_TESTO PROPOSTO_.
^^^^^^^^

Crac Mio, spariti i beni e le proprietà trasferite in Bulgaria

Martedì 13 Luglio 2021 di Cristina Antonutti
L'azienda Mio Dino

PORDENONE - Beni immobili sarebbero stati sottratti al fallimento della Immobiliare Dino Mio snc di Portogruaro attraverso la creazione di un trust e il trasferimento delle proprietà a una società bulgara. 
Secondo la Procura di Pordenone, l'operazione sarebbe stata ideata da un avvocato di Modena.

Il procuratore Raffaele Tito ha chiuso le indagini chiedendo il rinvio a giudizio del legale e di diversi membri della famiglia di imprenditori portogruaresi Mio, il cui nome è legato alla storica azienda conosciuta a livello internazionale nel settore dell'arredamento.

QUATTRO FALLIMENTI

Quattro, tra il 2015 e il 2017, sono i fallimenti portati all'attenzione degli inquirenti da parte dei curatori fallimentari.

^^^^^^^^

_VOCI_.
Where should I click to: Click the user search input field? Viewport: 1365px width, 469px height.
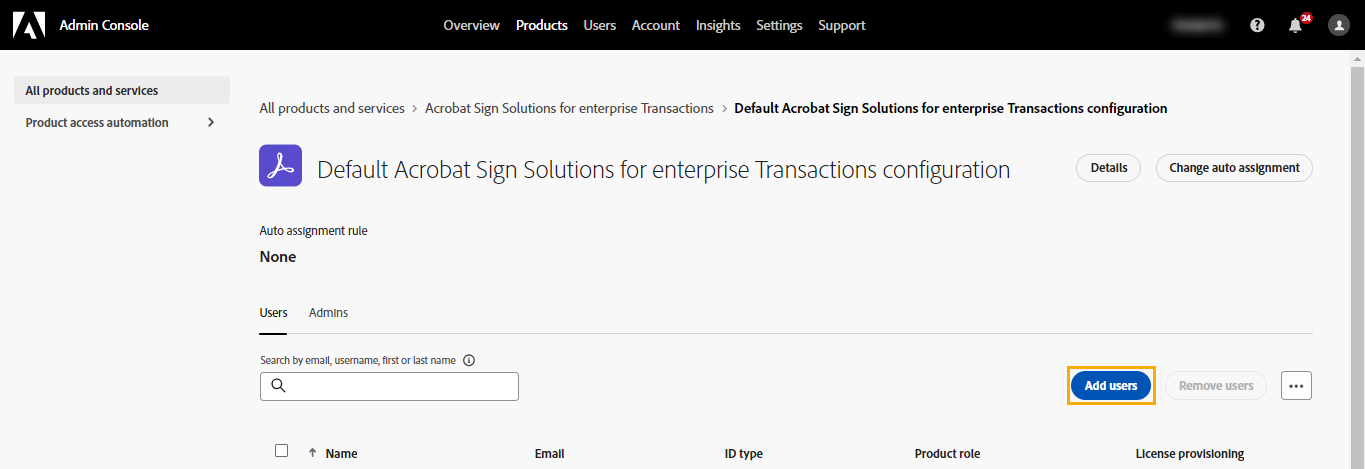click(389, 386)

^^^^^^^^

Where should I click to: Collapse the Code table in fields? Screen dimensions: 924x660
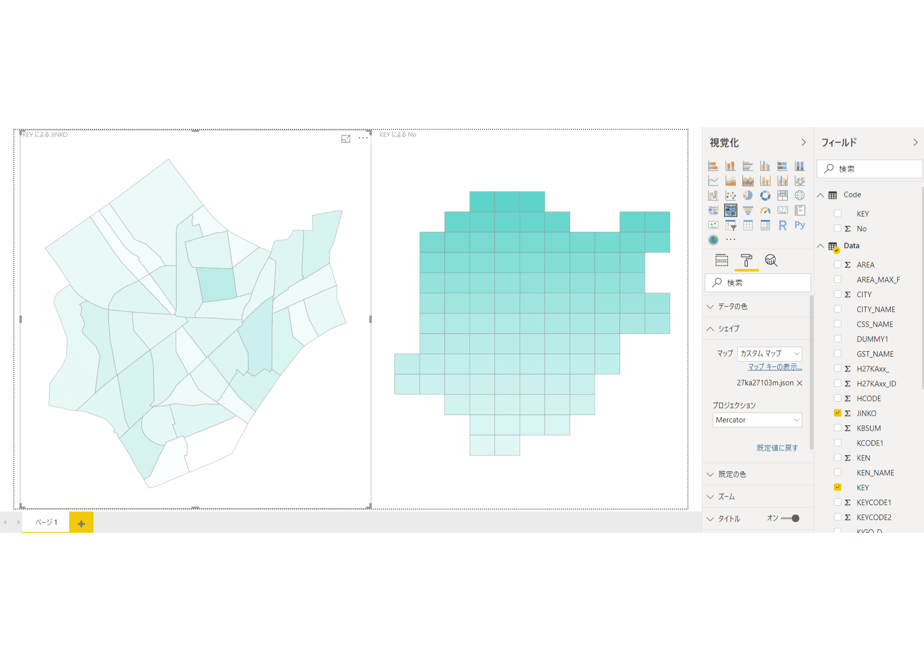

^^^^^^^^

_PROBLEMA 1_.
Nell'articolo sul crac Mio, chi avrebbe ideato l'operazione secondo la Procura di Pordenone?
_PROBLEMA 2_.
Dall'articolo sul crac Mio, estrai il tratto che va da "Crac Mio, spariti" fino a "una società bulgara.".

_SOLUZIONE COMPLETA 1_.
Un avvocato di Modena.

_SOLUZIONE COMPLETA 2_.
Crac Mio, spariti i beni e le proprietà trasferite in Bulgaria

Martedì 13 Luglio 2021 di Cristina Antonutti
L'azienda Mio Dino

PORDENONE - Beni immobili sarebbero stati sottratti al fallimento della Immobiliare Dino Mio snc di Portogruaro attraverso la creazione di un trust e il trasferimento delle proprietà a una società bulgara.